Two-thirds of the U.S. could face energy shortfalls during periods of extreme heat this summer, the North American Electric Reliability Corp. warned this week.

In its Summer Reliability Assessment released Wednesday, NERC said that there is an increased number of areas at an elevated risk of “insufficient operating reserves” if demand spikes, such as during summer heat waves.

These threats to the grid are “unacceptable,” said NRECA CEO Jim Matheson. “This report is an especially dire warning that America’s ability to keep the lights on has been jeopardized.”
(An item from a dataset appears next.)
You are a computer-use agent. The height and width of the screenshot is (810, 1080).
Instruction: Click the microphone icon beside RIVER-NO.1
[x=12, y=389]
NERC’s report cites retirements of conventional generation, substantial increases in electricity demand, and an increase in widespread summer heat events as factors contributing to their assessment. 
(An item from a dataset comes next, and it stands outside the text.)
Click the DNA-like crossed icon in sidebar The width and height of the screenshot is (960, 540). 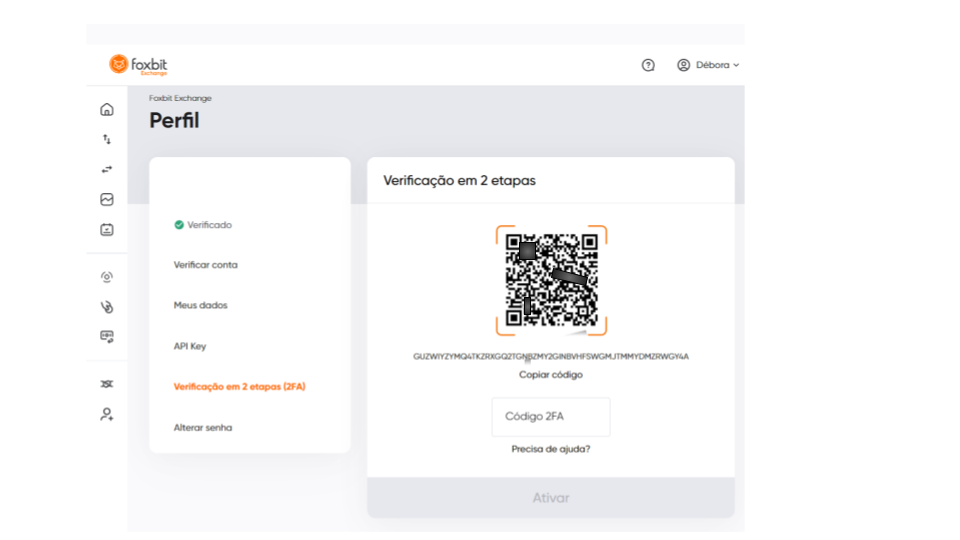107,384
“More parts of the system have resource and energy risks during more extreme scenarios,” said Mark Olson, NERC’s manager of reliability assessment. “Demand growth and generation retirements take away flexible dispatchable generation that is needed to maintain reliability over a range of conditions.”

Additional reliability challenges highlighted in the report include: 

  • Recent EPA rules that may force generators to meet “emissions restrictions primarily by limiting hours of operation.”
  • “Fuel delivery risks” related to the availability of natural gas and coal.
  • Supply chain challenges.

NERC analysts cited warmer-than-average weather and periods of reduced output from renewable resources like solar as particularly vulnerable times when grid reliability may be most at risk. 

The report warned of potential problems in California and the Pacific Northwest, the Southwest, much of the Midwest and New England. It placed the Mid-Atlantic region and the southeastern United States at lower risk for reliability issues, despite many states in that region having experienced rolling blackouts last December. 

“Going back at least five years, NERC’s reliability assessments have noted a steady deterioration in the risk profile of the grid,” said John Moura, NERC’s director of reliability assessment and performance analysis. 

NRECA and other utility interests have pressed policymakers to help address these growing reliability challenges before it is too late.  

“American families and businesses expect the lights to stay on at a cost they can afford. But that’s no longer a guarantee,” Matheson said, pointing to rolling blackouts in nine states last December as the demand for electricity exceeded available supply.

“Proposals like last week’s EPA power plant rule will greatly compound the problem. Absent a major shift in state and federal energy policy, this is the reality we will face for years to come. It’s vital that policymakers work to prioritize reliability in every energy policy discussion.”